Document excerpt —

No-code exists today. Will there be such thing as No-Marketing?

Goutham
12 replies
No-code has become quite popular today for builders to quickly ship a product or those with no experience in coding to test out MVPs. On a lighter note, will it be possible for something like No-Marketing to exist? It actually is hard but what would you actually expect from it, if it did come into existence?

Replies

Kit Fach
I think while advancements in tech make it easier to build no-code tools, in marketing the changes in the world are making marketing more necessary. The world gets more and more complicated so simply building something is not enough of a marketing strategy. Even if you build something amazing you'll still face an uphill battle to get noticed. When FB and Google ads first started coming out it initially meant that businesses could fairly easily have successful ad campaigns. Now with rising ad costs, click fraud, and privacy concerns those simple ways of marketing are more challenging. In terms of no-marketing, the closest you could find right now is a marketing agency. In the future what I think could happen is that certain marketing aspects could be automated. For example, a website builder could auto A/B test different landing page layouts and copy. AI copywriting could assist with this especially if you started with a good human-written copy and then let AI play around with some different wording and test that for you. Distribution is another area when it comes to content marketing. Automating distributing your blog post onto Twitter, LinkedIn, Facebook, and others with auto-optimized captions. Auto compressing and resizing of images for the various social media platforms would be useful as well.
Goutham
@kit_fach That was a really insightful explanation, Kit. True that marketing always has a changing environment so it's really difficult to automate.

Problem details — Reproduce the forum thread from "No-code exists today." to "come into existence?", substituting "prototypes" for "MVPs".

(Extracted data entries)
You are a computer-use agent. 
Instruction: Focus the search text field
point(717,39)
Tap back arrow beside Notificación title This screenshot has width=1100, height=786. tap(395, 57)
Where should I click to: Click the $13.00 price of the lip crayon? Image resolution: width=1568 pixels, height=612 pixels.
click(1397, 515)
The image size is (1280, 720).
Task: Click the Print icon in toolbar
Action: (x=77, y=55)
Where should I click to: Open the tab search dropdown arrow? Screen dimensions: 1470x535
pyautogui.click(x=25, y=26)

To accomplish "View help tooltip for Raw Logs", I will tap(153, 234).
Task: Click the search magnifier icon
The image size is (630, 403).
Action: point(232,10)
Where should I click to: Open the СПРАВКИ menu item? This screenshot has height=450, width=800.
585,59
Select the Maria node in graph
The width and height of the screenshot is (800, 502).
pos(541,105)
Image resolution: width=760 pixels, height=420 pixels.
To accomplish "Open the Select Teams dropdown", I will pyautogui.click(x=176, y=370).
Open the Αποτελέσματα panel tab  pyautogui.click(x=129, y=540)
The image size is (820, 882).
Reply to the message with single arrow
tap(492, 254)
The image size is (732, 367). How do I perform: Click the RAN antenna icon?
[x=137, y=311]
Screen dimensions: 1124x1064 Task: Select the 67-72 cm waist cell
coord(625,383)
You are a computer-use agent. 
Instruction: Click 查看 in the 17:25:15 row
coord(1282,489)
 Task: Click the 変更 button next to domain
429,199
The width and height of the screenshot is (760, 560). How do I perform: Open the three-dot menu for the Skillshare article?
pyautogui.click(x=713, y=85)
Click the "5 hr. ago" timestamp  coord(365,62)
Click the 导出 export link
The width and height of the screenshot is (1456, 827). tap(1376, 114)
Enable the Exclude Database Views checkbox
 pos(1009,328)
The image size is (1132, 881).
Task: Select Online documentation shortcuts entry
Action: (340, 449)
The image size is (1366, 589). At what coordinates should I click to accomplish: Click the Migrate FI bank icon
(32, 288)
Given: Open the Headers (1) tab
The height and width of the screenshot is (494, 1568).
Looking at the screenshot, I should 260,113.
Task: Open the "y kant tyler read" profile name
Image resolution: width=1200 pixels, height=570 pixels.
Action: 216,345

Task output —
No-code exists today. Will there be such thing as No-Marketing?

Goutham
12 replies
No-code has become quite popular today for builders to quickly ship a product or those with no experience in coding to test out prototypes. On a lighter note, will it be possible for something like No-Marketing to exist? It actually is hard but what would you actually expect from it, if it did come into existence?